Title: | Web Scraping and Bibliometric Analysis of MDPI Journals |
Version: | 0.3.0 |
URL: | https://github.com/pgomba/MDPI_exploreR |
Description: | Provides comprehensive tools to scrape and analyze data from the MDPI journals. It allows users to extract metrics such as submission-to-acceptance times, article types, and whether articles are part of special issues. The package can also visualize this information through plots. Additionally, 'MDPIexploreR' offers tools to explore patterns of self-citations within articles and provides insights into guest-edited special issues. |
VignetteBuilder: | knitr |
License: | CC BY 4.0 |
Encoding: | UTF-8 |
RoxygenNote: | 7.3.2 |
LazyData: | true |
Imports: | dplyr, ggplot2, lubridate, magrittr, rvest, scales, stringr, tidyr |
Suggests: | knitr, rmarkdown |
NeedsCompilation: | no |
Packaged: | 2025-03-19 21:35:40 UTC; sipab |
Author: | Pablo Gómez Barreiro
|
Maintainer: | Pablo Gómez Barreiro <pablogomezbr@hotmail.es> |
Depends: | R (≥ 3.5.0) |
Repository: | CRAN |
Date/Publication: | 2025-03-19 21:50:02 UTC |
MDPI journal names and code
Description
Extracts names and codes of current MDPI journals.
Usage
MDPI_journals()
Value
A data frame (class: data.frame
) with the following columns:
- journal
Full name of the MDPI journal
- num_papers
Journal code used for ID and web scraping purposes
Examples
## Not run:
journal_table<-MDPI_journals()
## End(Not run)
Article data extracted from MDPI journal Agriculture
Description
Article data extracted from MDPI journal Agriculture
Usage
agriculture
Format
agriculture
A data frame with 7,160 rows and 7 columns:
- i
Article URL
- article_type
Article tyope classifier
- Received
Date article was submitted to journal
- Accepted
Date article was accepted for publication
- tat
Article turnaround time, or Accepted-Received
- year
Year the article was accepted
- issue_type
Type of issue where article is published
...
This function retrieves the URLs for all published articles from a specified journal.

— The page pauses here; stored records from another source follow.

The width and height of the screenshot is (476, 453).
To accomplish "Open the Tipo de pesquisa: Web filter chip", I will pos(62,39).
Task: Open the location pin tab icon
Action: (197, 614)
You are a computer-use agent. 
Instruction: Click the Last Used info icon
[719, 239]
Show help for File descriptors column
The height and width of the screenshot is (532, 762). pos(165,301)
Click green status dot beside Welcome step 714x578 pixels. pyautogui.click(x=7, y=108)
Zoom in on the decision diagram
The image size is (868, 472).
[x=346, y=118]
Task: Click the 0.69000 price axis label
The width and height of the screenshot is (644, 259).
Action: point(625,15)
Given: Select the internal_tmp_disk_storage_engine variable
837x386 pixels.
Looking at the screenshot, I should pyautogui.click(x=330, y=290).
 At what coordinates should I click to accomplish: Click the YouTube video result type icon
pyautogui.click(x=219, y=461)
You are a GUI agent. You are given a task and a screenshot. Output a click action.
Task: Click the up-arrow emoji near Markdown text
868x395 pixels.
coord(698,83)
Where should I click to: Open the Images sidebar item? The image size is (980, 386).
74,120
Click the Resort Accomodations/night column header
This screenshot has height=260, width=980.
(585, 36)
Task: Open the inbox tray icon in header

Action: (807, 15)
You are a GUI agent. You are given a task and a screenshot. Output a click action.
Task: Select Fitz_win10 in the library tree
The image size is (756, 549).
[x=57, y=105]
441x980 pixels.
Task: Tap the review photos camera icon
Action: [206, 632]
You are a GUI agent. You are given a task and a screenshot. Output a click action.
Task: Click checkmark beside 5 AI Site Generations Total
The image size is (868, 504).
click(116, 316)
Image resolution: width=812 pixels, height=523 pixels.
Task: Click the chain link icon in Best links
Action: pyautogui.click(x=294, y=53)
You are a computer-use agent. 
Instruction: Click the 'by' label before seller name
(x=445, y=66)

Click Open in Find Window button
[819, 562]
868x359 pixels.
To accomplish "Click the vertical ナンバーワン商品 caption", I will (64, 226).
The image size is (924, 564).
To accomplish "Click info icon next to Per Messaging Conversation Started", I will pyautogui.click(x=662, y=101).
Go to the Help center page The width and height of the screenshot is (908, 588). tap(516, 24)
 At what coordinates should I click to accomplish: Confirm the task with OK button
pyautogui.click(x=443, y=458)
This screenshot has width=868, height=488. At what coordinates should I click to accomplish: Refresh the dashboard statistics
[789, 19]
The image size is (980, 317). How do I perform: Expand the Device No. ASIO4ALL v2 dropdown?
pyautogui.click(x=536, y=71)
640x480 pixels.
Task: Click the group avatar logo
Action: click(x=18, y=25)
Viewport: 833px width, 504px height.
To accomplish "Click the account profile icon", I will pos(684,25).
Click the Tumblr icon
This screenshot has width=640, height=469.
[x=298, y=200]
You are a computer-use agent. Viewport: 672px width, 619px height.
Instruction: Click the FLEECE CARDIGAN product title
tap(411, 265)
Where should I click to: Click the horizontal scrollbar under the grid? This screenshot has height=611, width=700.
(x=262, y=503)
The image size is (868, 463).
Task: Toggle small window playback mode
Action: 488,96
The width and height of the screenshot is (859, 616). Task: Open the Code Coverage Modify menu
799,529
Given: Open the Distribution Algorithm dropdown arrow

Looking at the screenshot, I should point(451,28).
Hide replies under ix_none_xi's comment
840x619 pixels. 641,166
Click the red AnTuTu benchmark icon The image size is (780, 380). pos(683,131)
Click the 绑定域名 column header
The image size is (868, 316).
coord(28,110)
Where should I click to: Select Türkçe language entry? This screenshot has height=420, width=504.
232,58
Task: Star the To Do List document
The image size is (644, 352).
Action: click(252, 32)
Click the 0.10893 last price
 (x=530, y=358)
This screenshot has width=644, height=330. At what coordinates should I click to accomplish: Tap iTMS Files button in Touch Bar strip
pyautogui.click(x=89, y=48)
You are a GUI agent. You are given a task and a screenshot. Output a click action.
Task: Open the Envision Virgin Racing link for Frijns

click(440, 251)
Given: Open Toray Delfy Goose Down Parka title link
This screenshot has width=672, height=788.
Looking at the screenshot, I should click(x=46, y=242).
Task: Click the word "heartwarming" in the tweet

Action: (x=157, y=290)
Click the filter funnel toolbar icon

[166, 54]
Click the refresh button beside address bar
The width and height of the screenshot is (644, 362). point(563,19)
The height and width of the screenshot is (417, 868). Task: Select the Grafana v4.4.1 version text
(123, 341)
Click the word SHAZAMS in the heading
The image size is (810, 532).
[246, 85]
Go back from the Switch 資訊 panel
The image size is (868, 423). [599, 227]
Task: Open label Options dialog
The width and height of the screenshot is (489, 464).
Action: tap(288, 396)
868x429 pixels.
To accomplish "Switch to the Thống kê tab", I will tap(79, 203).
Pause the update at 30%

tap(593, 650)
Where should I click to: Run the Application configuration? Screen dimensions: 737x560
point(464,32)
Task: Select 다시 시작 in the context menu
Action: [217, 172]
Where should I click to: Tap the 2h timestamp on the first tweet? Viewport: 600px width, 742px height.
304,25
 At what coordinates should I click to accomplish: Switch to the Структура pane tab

Users can provide the journal's code 'see MDPI_journals.rda', and the function will return the URLs of all articles available within the journal.
Description
This function retrieves the URLs for all published articles from a specified journal. Users can provide the journal's code 'see MDPI_journals.rda', and the function will return the URLs of all articles available within the journal.
Usage
article_find(journal)
Arguments
journal |
A string containing the name of a MDPI journal |
Value
A vector (class: character
) containing a list of articles URLs from target journal
Examples
## Not run:
agr_articles<-article_find("agriculture")
## End(Not run)
This function extracts key editorial information from one or more paper URLs. Specifically, it retrieves the submission, revision, and acceptance dates, as well as the article type. The function also calculates the turnaround time (the duration from submission to acceptance) and identifies whether the paper is part of a special issue.
Description
This function extracts key editorial information from one or more paper URLs. Specifically, it retrieves the submission, revision, and acceptance dates, as well as the article type. The function also calculates the turnaround time (the duration from submission to acceptance) and identifies whether the paper is part of a special issue.
Usage
article_info(vector, sleep = 2, sample_size, show_progress = TRUE)
Arguments
vector |
A vector with urls. |
sleep |
Number of seconds between scraping iterations. 2 sec. by default |
sample_size |
A number. How many papers do you want to explore from the main vector. Leave blank for all |
show_progress |
Logical. If |
Value
A data frame (class: data.frame
) with the following columns:
- i
The URL of the article from which the information is retrieved.
- article_type
The classification of the article (e.g., editorial, review).
- Received
The date the article was received by the publisher.
- Revised
The date the article was confirmed as revised by the publisher.
- Accepted
The date the article was accepted for publication.
- tat
The turnaround time, calculated as the number of days between the received and accepted dates.
- year
The year in which the article was accepted for publication.
- issue_type
Indicates whether the article is part of a special issue.
- open_peer_review
Indictes if article peer review is publicly available or not
Examples
url<-c("https://www.mdpi.com/2073-4336/8/4/45","https://www.mdpi.com/2073-4336/11/3/39")
## Not run:
info<-article_info(url, 1.5)
## End(Not run)
This function will standardize the editors and authors names to facilitate matching them to one another.
Description
Takes a vector of names to return the names without abbreviated middle names, academic titles and hyphens.
Usage
clean_names(name_vector)
Arguments
name_vector |
A string with names separated by commas |
Value
A vector (class: character
) containing names
Examples
clean_names(c("Matthias M. Bauer","Thomas Garca Morrison","Wolfgang Nitsche", "Elias Biobaca L." ))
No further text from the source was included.